What you will do | From the entries, return every line where the string "comment" shows up.

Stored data
--- START ---

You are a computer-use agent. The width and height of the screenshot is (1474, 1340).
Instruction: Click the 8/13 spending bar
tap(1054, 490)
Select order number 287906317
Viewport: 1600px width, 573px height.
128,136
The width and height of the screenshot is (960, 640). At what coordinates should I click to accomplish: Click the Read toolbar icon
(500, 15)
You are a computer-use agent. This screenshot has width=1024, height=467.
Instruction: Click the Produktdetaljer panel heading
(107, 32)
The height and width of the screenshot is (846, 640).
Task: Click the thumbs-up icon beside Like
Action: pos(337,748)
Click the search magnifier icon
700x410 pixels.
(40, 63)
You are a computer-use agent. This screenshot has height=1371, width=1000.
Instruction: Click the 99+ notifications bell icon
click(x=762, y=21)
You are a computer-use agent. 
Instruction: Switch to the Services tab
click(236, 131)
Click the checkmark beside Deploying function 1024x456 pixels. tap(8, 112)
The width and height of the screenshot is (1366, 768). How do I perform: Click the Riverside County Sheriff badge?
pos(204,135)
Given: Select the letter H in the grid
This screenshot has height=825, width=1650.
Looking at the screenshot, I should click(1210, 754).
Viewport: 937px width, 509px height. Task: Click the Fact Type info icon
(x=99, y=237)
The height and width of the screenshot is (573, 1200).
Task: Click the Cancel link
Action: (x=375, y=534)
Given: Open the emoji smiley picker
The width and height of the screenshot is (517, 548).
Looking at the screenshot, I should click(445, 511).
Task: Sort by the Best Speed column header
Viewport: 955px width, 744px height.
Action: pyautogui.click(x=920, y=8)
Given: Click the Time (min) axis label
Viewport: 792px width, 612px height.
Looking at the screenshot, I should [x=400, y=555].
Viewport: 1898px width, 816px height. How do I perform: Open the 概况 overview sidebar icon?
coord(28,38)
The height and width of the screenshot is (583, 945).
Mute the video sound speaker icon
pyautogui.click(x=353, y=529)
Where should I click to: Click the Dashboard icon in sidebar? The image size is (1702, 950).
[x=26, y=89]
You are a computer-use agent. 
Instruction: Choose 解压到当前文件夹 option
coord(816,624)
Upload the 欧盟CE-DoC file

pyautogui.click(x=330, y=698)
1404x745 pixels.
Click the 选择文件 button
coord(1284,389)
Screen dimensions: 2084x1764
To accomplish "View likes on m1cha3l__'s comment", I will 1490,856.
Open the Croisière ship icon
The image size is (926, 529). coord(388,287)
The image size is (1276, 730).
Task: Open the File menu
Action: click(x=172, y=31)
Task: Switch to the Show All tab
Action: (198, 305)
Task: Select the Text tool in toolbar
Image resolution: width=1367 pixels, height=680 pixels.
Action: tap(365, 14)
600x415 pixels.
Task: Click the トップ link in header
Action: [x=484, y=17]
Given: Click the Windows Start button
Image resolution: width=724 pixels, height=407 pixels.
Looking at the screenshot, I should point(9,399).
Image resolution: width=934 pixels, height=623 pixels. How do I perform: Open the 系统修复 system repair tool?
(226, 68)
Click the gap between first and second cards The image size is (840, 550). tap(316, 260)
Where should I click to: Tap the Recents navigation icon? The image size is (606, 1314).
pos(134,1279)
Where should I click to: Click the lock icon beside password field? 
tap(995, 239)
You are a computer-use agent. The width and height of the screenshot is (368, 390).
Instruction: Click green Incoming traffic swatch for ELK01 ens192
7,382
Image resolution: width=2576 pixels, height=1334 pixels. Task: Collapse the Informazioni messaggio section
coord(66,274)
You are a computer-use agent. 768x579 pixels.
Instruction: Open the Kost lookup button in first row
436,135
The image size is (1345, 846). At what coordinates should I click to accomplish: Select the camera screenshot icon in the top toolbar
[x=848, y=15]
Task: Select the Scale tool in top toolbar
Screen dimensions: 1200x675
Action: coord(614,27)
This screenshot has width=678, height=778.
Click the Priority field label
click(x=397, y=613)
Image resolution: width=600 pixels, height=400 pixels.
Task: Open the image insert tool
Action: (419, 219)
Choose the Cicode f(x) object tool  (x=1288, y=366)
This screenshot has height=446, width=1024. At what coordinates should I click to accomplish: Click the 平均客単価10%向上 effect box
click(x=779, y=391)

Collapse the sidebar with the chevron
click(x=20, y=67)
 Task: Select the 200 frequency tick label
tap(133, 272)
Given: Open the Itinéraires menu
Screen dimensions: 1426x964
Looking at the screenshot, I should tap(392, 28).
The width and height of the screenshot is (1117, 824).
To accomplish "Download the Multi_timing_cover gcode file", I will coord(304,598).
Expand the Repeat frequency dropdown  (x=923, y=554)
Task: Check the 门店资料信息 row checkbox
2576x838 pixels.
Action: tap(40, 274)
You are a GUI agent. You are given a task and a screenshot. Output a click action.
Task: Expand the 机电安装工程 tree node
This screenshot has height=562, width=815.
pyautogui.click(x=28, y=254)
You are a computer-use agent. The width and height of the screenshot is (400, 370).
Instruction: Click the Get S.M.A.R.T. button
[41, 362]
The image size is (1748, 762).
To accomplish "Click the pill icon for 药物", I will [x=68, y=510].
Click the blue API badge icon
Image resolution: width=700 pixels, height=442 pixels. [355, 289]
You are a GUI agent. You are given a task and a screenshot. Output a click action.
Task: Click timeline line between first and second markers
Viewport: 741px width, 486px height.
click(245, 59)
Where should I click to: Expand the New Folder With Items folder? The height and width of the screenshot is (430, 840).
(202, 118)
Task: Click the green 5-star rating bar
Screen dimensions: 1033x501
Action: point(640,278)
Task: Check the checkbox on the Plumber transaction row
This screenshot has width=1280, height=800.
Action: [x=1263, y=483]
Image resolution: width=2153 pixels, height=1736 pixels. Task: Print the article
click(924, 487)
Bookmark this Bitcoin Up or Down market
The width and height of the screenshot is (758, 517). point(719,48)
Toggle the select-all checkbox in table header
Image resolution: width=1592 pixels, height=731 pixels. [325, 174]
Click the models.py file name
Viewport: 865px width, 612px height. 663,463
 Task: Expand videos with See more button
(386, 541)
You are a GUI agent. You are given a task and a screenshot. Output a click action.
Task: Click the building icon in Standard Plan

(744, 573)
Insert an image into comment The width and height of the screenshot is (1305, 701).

--- END ---

The completed task |
To accomplish "View likes on m1cha3l__'s comment", I will 1490,856.
Insert an image into comment The width and height of the screenshot is (1305, 701).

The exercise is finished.